** Begin Given entries **
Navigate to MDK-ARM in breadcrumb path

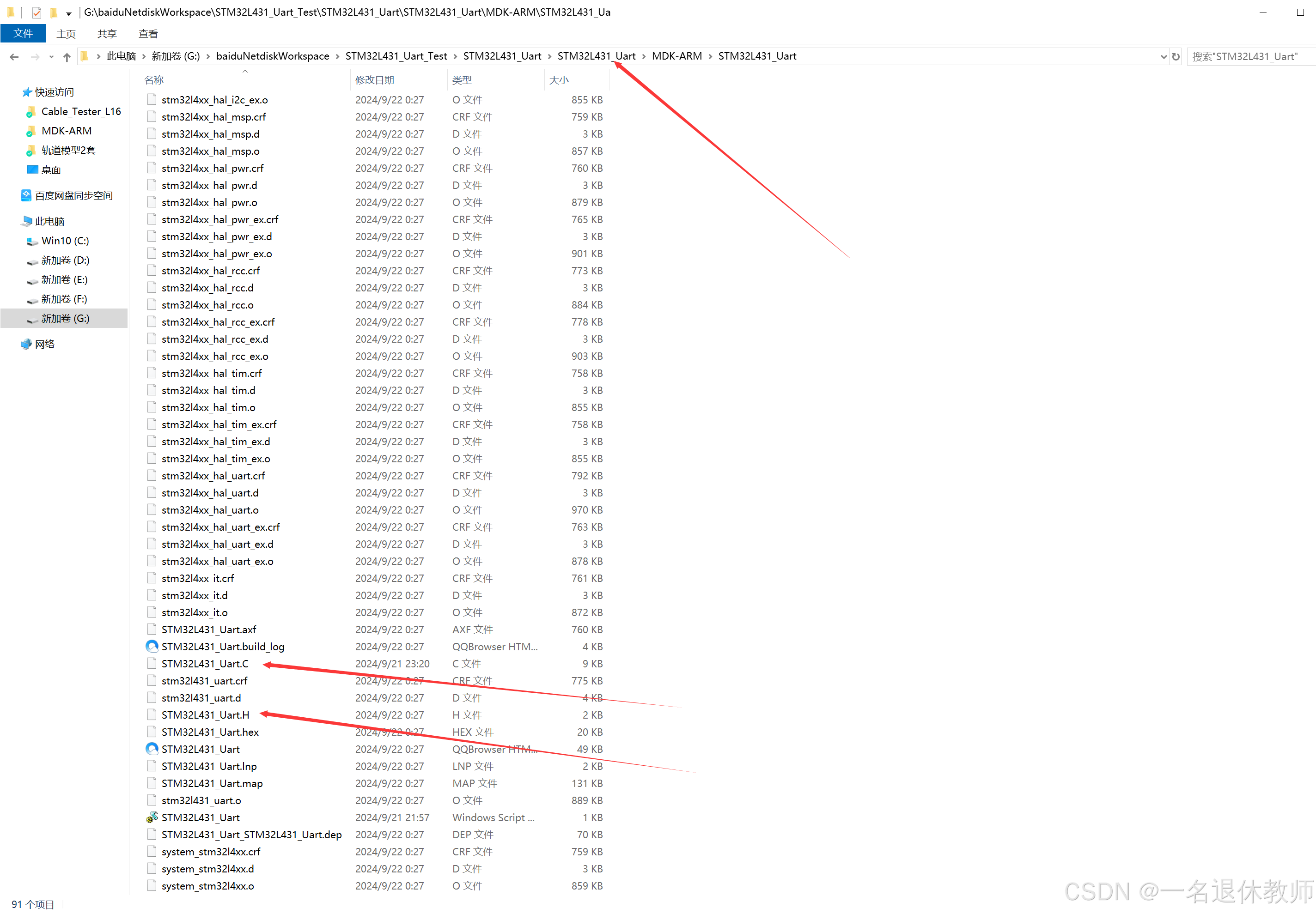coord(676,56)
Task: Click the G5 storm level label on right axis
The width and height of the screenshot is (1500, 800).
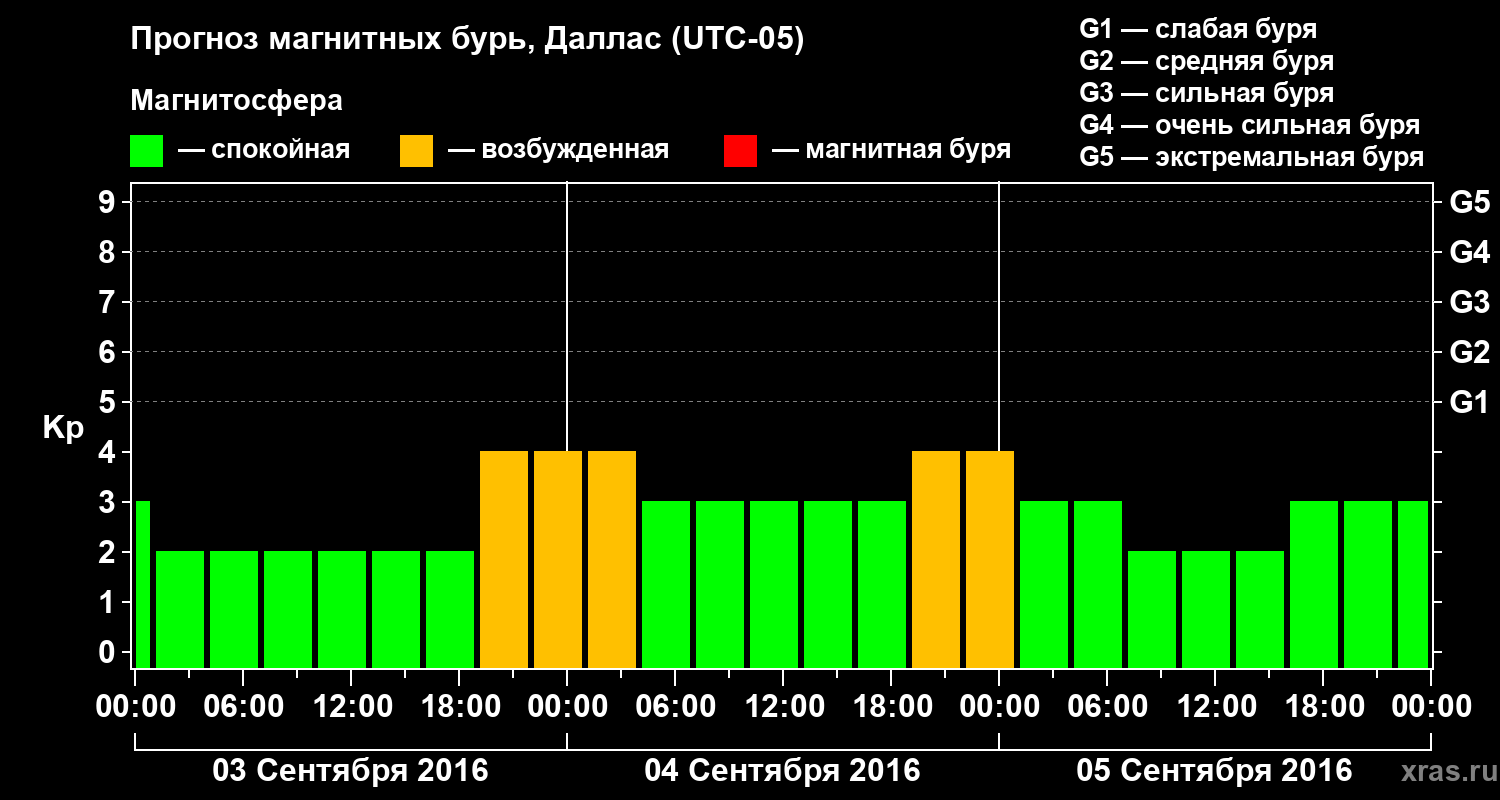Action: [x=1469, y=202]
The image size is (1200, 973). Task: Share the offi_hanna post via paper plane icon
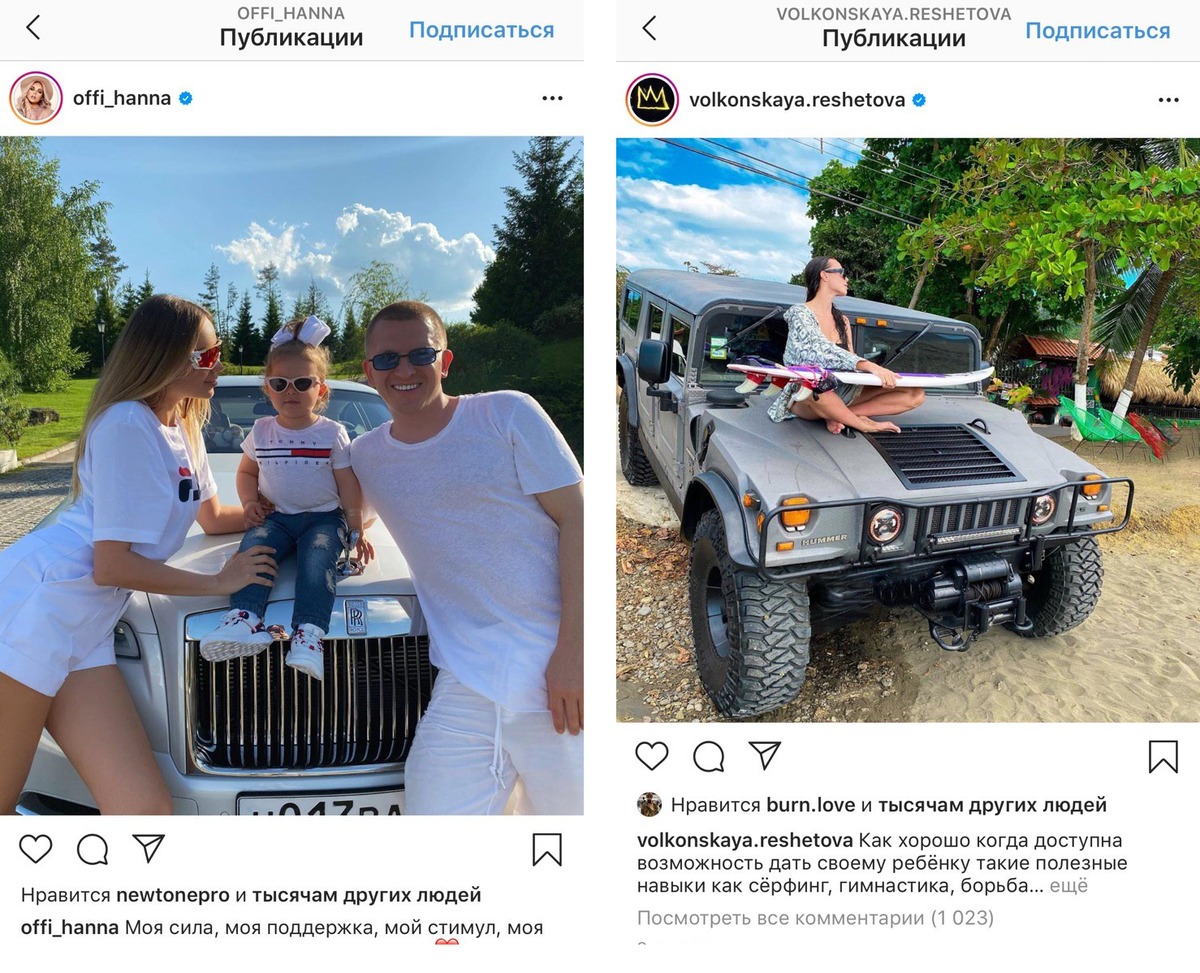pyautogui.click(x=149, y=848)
** End Given entries **
** Begin Given entries **
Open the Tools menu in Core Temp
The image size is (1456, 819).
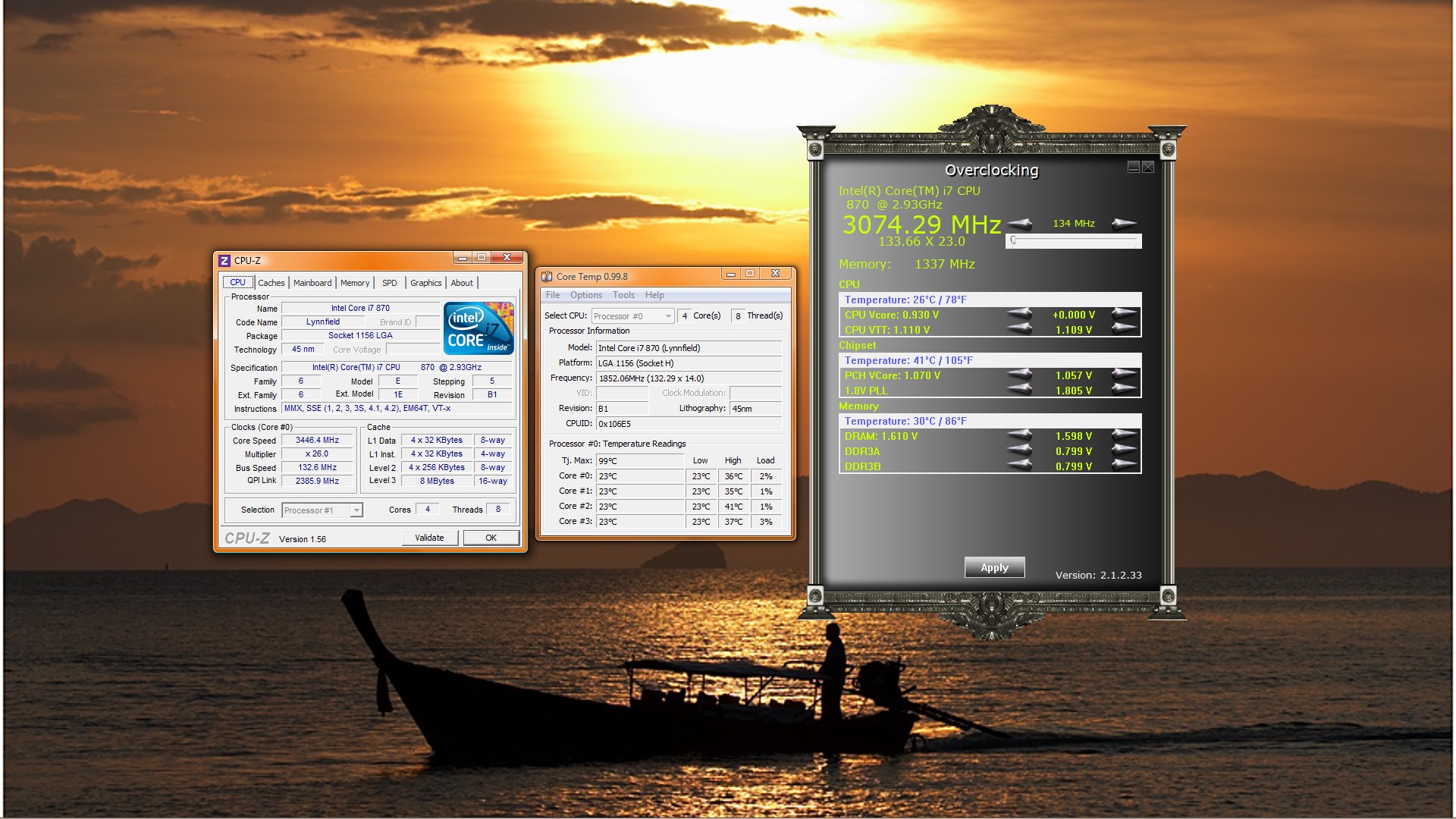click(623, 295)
** End Given entries **
● **Directive**:
Convert the data from the line with "The image size is (1200, 973)." up to and including the line with "pyautogui.click(x=149, y=848)" into a two-column CSV with the headers instruction and click. Put each text and its answer on one row, each in its own quoted field with line breaks replaced by spaces, and leave out the pictures.

● **Result of the task**:
instruction,click
"The image size is (1200, 973). Task: Share the offi_hanna post via paper plane icon","pyautogui.click(x=149, y=848)"